--- PROVIDED RECORDS Enclosed Below ---

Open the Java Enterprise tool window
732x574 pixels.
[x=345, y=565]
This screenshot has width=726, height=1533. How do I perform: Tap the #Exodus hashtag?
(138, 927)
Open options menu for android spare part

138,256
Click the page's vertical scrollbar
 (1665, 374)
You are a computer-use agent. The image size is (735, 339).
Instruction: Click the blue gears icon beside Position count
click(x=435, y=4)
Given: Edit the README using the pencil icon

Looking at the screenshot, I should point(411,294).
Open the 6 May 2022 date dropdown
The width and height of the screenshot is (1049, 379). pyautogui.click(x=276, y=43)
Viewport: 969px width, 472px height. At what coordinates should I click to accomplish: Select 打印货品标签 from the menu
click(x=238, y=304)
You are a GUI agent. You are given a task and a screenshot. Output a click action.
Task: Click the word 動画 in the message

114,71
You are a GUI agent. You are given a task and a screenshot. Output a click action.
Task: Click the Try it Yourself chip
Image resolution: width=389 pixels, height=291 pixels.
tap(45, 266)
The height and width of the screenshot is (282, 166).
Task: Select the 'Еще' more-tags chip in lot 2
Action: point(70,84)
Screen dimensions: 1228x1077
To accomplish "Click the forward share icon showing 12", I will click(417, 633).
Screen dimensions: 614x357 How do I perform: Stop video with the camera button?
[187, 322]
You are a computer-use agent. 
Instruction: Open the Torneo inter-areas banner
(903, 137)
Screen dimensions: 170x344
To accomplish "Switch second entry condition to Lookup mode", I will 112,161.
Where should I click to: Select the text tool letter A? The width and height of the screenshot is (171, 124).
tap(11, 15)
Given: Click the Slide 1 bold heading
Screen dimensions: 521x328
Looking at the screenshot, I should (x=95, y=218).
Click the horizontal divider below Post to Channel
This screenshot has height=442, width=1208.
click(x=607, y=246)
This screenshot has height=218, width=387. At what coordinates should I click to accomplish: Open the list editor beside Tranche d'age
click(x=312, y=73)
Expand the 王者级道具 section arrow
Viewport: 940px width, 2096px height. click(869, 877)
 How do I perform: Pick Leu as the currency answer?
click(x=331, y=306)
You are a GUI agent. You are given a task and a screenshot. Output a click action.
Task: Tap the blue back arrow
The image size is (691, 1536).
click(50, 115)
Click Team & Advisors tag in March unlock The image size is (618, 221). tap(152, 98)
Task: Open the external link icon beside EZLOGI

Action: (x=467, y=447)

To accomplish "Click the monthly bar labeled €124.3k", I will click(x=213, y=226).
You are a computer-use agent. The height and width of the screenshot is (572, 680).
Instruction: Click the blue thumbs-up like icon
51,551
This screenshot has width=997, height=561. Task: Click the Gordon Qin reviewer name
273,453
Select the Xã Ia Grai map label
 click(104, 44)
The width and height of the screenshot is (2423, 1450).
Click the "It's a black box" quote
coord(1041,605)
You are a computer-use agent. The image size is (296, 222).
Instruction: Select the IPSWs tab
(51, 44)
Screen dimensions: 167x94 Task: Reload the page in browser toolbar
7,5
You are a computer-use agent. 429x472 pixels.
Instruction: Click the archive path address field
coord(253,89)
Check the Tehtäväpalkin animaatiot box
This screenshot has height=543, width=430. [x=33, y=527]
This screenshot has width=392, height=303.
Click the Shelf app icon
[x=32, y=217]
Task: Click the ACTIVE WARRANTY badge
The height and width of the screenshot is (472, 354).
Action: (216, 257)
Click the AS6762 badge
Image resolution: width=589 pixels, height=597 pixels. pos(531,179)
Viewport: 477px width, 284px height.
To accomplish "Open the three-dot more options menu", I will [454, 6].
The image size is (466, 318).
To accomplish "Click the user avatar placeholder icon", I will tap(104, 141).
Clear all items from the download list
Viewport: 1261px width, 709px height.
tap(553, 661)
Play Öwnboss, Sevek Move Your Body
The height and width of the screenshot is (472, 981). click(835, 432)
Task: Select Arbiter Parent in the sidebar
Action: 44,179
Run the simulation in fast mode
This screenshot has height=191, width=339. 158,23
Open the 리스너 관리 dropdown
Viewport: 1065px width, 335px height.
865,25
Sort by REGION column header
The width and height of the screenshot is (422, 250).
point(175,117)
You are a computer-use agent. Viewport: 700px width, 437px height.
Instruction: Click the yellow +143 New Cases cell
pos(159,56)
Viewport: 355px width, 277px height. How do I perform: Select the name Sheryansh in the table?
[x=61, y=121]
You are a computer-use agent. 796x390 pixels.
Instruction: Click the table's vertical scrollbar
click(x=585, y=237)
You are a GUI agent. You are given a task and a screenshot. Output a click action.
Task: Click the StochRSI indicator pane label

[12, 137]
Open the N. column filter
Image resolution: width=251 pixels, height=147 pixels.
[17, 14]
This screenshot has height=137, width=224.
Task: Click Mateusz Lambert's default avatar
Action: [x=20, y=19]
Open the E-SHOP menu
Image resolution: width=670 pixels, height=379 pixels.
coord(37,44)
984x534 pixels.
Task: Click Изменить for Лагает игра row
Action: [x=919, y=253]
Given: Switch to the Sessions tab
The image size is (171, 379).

--- End of Enclosed PROVIDED RECORDS ---

*BRIEF*
Go through the data and show every line where "Switch" occurs.

*SOLUTION FOR THIS EXERCISE*
To accomplish "Switch second entry condition to Lookup mode", I will 112,161.
Given: Switch to the Sessions tab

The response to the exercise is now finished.